Polio in IraqUpdated August 4, 2014
What is the current situation?
According to the Global Polio Eradication Initiative, as of July 15, 2014, 2 cases of polio have been reported in a near Baghdad. Before 2014, no cases had been reported from Iraq since 2000.
CDC recommends that all travelers to Iraq be fully vaccinated against polio. In addition, adults who have been fully vaccinated should receive a single lifetime booster dose of polio vaccine. As of May 5, 2014, people of all ages staying in Iraq for longer than 4 weeks may be required to show proof of polio vaccination when departing Iraq. Polio vaccine must be received between 4 weeks and 12 months before the date of departure from Iraq and should be officially documented on a yellow vaccination card (International Certificate of Vaccination or Prophylaxis Travelers should talk to their doctor about making sure they are properly prepared for any requirements they may face exiting Iraq.
Because of the risk of cross-border transmission, CDC recommends a single lifetime booster dose of polio vaccine for fully vaccinated adults who are traveling to Iran to work in health care facilities, refugee camps, or other humanitarian aid settings. This kind of work might put people in contact with someone who has polio.
What is polio?
Polio is a disease caused by a virus that affects the nervous system and is mainly spread by person-to-person contact. Polio can also be spread by drinking water or other drinks or eating raw or undercooked food that are contaminated with the feces of an infected person.
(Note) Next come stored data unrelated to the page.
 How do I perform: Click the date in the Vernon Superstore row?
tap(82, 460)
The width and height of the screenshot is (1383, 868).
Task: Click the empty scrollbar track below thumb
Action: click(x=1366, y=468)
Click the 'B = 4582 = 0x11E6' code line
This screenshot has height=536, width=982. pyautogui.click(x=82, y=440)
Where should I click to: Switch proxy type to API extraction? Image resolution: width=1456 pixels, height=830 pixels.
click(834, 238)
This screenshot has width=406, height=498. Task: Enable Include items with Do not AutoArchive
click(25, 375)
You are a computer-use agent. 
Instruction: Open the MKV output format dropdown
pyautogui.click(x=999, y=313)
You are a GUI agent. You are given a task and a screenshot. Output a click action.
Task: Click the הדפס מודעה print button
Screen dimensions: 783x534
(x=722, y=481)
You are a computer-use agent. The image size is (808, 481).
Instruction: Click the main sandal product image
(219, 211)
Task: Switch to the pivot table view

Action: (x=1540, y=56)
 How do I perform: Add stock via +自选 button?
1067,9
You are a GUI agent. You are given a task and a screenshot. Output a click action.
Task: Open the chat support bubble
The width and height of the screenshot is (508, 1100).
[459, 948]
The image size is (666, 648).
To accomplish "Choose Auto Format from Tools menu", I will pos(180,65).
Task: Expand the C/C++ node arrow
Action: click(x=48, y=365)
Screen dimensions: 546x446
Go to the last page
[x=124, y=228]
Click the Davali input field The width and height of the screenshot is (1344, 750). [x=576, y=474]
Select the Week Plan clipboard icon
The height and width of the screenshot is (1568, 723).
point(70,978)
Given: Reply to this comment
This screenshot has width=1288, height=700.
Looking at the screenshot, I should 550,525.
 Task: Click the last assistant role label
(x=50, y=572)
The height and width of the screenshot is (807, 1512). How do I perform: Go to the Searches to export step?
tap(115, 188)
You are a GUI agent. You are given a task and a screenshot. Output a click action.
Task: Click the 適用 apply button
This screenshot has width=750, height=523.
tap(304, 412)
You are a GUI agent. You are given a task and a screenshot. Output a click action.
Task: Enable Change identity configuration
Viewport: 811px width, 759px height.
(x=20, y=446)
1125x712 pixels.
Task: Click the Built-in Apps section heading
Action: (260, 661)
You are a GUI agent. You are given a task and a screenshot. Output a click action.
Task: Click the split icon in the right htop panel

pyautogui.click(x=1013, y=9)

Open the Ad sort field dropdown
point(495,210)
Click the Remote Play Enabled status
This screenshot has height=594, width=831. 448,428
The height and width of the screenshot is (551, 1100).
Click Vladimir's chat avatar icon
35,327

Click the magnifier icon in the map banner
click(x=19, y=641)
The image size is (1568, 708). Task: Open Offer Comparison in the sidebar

Most people with polio do not feel sick. Some people have only minor symptoms, such as fever, tiredness, nausea, headache, nasal congestion, sore throat, cough, stiffness in the neck and back, and pain in the arms and legs. Most people recover completely. In rare cases, polio infection causes permanent loss of muscle function in the arms or legs (usually the legs) or if there is loss of function of the muscles used for breathing or infection of the brain, death can occur.